Entre as teorias de origem da família, enquanto umas se fundamentam em funções biológicas e outras em funções psicossociais, o chamado “vértice evolutivo” é considerado a base para construção de teorias sobre origem e estruturação do que se entende como grupo familiar. Nele considera-se que a família e seus membros devem passar por etapas sucessivas no curso do seu desenvolvimento, como encontramos em distintas culturas no decorrer do processo civilizatório (OSORIO, 1997) [1].
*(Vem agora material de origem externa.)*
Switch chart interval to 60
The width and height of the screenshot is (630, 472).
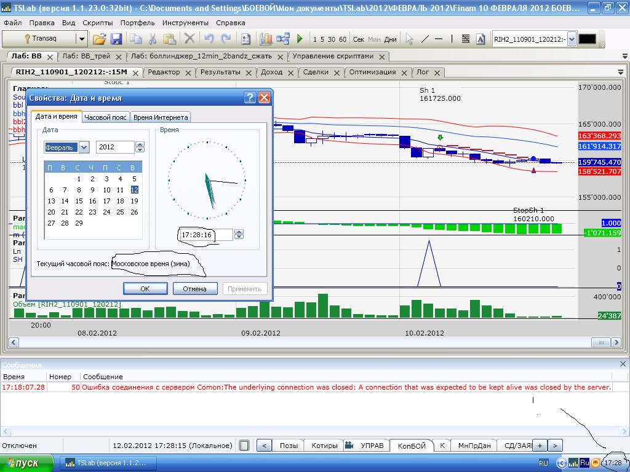[342, 39]
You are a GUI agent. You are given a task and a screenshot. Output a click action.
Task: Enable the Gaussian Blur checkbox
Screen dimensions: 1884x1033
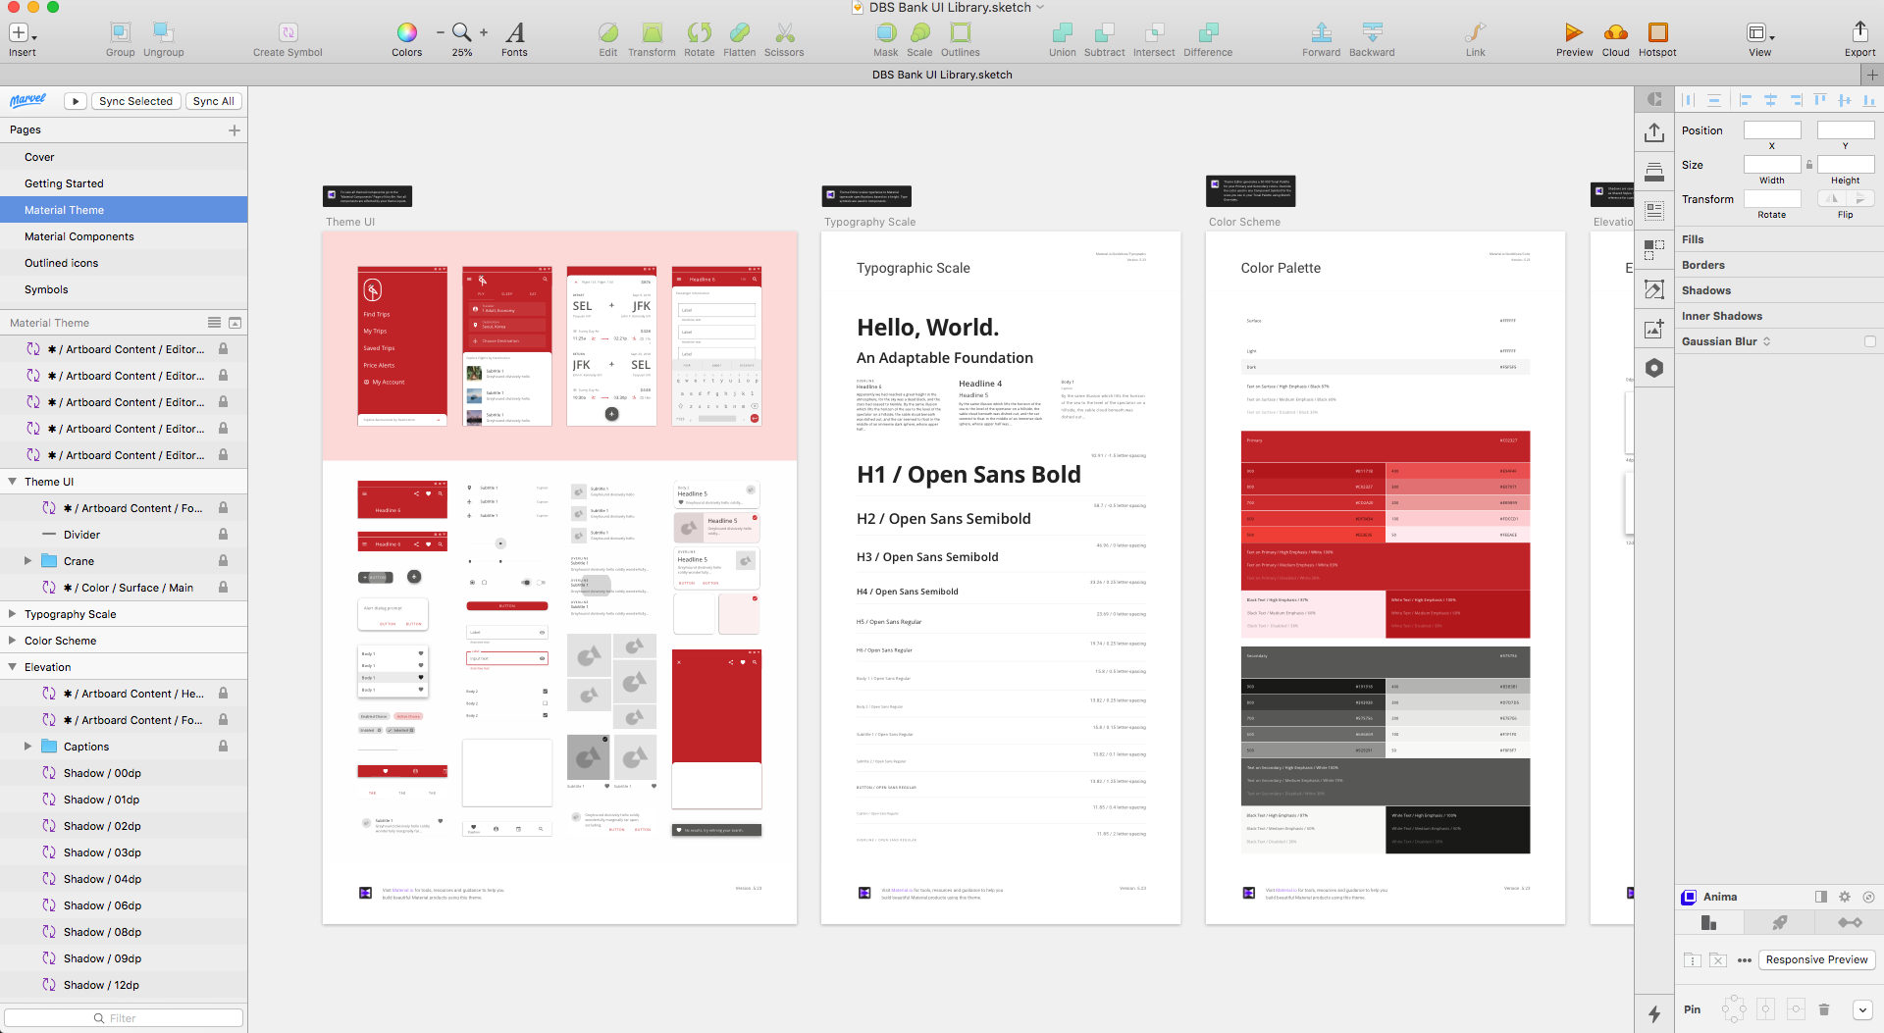pos(1869,341)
Acredita-se que inicialmente as famílias se organizavam em modelos matriarcais, possivelmente por desconhecer o papel do homem na reprodução; ou em decorrência da vida nômade dos povos primitivos, onde os homens saiam á procura de alimento e os filhos ficavam sobre influência quase que exclusiva da mãe. O desenvolvimento da agricultura, o sedentarismo e a divisão de tarefas teriam sido os responsáveis pela instalação progressiva do patriarcado [1].

Fonte: http://migre.me/wbrJW
Fonte: http://migre.me/wbrJW

Com o desenvolvimento da ideia de propriedade ao longo do processo civilizatório da sociedade ocidental, a família patriarcal passa a adotar a monogamia, onde a fidelidade conjugal é condição para a garantia da legitimidade dos filhos para a transmissão de bens. Seria a família monogâmica, possivelmente, a primeira a ser fundada com base em condições sociais e não naturais, prevalecendo até hoje no mundo ocidental. A noção de propriedade se entendeu para a esposa e o contrato matrimonial passou a assumir as esferas comercial (com os dotes), místico-religiosa e de direitos civis. Porém, a coexistência primeva da composição entre as figuras de pai, mãe, e filhos, não configuraria o que se entende por família [1].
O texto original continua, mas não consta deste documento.